September 11. This is written the day after, just under the deadline for this issue. For years to come, I expect, we will speak of “before” and “after” September 11. I was on my way to say the nine o’clock Mass at Immaculate Conception, on 14th Street and First Avenue, when the hijacked airline hit the first tower. There was a small crowd at the corner of 14th and I remarked that there seemed to be a fire at the World Trade Center and we should pray for the people there. But I could not stay or I would be late for Mass. Only after Mass did I discover what had happened. How strange beyond understanding, I thought, that as we were at the altar offering up, as Catholics believe, the sacrifice of Christ on the cross, only a little to the south of us was rising, in flames and mountains of smoke, a holocaust of suffering and death. That, too, was subsumed and offered on Calvary. It occurred to me that Friday, only three days away, is the feast called The Triumph of the Cross. Exactly.

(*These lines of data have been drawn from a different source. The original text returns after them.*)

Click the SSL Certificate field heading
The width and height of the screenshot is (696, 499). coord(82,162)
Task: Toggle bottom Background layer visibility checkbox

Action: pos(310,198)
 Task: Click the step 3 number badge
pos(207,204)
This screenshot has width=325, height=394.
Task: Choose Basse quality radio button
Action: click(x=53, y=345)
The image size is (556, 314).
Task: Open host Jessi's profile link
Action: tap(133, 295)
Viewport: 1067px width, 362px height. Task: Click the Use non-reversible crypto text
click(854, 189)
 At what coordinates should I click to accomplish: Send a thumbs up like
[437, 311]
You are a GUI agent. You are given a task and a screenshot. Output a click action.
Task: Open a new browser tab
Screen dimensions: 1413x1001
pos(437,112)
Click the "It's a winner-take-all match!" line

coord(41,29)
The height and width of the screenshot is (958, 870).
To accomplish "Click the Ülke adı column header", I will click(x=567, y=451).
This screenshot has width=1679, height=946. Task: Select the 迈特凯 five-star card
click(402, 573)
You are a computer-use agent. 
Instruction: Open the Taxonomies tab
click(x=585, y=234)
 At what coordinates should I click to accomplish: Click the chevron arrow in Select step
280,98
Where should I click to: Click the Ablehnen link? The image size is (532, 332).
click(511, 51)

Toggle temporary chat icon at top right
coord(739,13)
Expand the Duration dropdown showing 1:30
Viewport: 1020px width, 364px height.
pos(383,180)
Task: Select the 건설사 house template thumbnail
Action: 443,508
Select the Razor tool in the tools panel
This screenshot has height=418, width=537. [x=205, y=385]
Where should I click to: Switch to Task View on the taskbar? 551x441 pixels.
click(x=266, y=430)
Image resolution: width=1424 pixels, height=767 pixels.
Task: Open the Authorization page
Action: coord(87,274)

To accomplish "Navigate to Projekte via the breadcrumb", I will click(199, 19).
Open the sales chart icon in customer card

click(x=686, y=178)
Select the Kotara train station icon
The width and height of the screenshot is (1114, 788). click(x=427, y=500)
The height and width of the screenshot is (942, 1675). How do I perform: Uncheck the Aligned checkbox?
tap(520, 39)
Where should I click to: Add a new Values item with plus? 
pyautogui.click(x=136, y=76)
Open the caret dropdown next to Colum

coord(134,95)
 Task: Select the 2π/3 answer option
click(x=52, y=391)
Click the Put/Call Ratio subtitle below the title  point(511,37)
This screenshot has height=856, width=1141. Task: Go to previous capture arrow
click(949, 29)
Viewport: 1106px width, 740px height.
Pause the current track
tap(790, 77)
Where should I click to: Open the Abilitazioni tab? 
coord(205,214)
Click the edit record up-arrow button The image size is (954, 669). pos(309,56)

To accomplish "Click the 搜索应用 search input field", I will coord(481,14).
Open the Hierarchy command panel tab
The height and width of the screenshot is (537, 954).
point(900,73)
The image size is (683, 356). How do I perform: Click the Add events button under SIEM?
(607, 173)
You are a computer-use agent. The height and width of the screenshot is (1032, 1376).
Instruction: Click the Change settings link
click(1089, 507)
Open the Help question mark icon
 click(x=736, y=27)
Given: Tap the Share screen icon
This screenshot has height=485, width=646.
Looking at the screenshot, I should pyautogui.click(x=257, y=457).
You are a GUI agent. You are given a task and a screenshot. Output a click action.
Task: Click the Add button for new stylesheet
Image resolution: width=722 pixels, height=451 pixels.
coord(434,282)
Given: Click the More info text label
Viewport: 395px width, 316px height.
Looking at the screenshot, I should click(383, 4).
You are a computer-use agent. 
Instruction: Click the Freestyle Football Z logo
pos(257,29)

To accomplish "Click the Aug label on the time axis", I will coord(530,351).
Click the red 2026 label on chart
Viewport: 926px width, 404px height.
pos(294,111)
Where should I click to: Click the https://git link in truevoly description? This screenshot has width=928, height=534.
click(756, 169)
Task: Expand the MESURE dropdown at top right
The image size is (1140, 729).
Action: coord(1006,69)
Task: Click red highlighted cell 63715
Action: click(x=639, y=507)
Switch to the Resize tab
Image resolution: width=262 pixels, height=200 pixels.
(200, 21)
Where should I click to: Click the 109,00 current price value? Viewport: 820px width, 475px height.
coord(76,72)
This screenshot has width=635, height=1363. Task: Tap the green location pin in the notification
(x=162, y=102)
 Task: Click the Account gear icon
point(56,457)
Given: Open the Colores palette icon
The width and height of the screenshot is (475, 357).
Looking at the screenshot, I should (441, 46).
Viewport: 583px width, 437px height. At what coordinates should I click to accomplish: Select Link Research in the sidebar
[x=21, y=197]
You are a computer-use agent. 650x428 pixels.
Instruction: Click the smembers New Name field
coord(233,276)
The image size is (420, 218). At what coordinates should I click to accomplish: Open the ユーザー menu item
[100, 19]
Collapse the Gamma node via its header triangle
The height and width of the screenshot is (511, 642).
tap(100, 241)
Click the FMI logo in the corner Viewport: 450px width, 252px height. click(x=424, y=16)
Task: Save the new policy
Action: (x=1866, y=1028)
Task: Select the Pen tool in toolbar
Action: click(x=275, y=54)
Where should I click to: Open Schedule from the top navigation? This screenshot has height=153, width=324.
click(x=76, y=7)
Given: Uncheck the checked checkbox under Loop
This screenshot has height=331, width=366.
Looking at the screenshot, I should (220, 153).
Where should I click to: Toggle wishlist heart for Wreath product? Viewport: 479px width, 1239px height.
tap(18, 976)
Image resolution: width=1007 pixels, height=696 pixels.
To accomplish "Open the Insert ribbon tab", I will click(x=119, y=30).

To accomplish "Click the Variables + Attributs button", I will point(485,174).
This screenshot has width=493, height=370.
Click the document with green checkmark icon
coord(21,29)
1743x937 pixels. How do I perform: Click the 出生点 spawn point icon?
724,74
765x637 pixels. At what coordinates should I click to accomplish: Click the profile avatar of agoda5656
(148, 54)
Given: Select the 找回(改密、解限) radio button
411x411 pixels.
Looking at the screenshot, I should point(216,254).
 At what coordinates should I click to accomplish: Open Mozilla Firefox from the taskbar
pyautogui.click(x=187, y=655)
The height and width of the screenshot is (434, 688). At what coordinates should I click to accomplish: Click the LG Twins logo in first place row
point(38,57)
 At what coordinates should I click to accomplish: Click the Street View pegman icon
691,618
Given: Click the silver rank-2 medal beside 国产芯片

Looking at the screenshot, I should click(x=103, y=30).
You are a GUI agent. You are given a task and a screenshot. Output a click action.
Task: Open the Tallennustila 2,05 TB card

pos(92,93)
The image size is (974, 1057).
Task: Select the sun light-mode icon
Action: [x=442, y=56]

Former FT employee Vincent Druding shared his own experience, as well, in ” Ground Zero: A Journal “:

One night at 2 a.m. I was on my way through the rain to pick up supplies in the AMEX building, which, among other things, was being used as a transfer station for the bodies and parts of bodies we had recovered from the site. From there, they were packed onto trucks to be taken to the morgue at Bellevue Hospital. As I entered the atrium of the building I saw scores of workers holding their hard hats over their chests. Fifty yards away a dozen firefighters proceeded slowly in my direction carrying a body bag. I removed my hard hat and stepped to the side. As they approached, I could read their red, swollen eyes. Their uniforms were dark with mud and soot. Raindrops dripped from everyone’s gear. A priest wearing a raincoat, a hard hat, goggles, a respirator, and a headlamp came forward with a book and oils. The men carrying their fallen friend cried quietly as the priest rolled back the bag and anointed the body, administering Last Rites. In the atrium, heads bowed and no one moved. I don’t remember how long we stood there, but time seemed to stop as profane space became as sacred as a shrine. Eventually, the priest stepped away, and the firemen walked slowly forward, out the doors and into the truck waiting outside. Without a word, we went back out into the dark rain to work.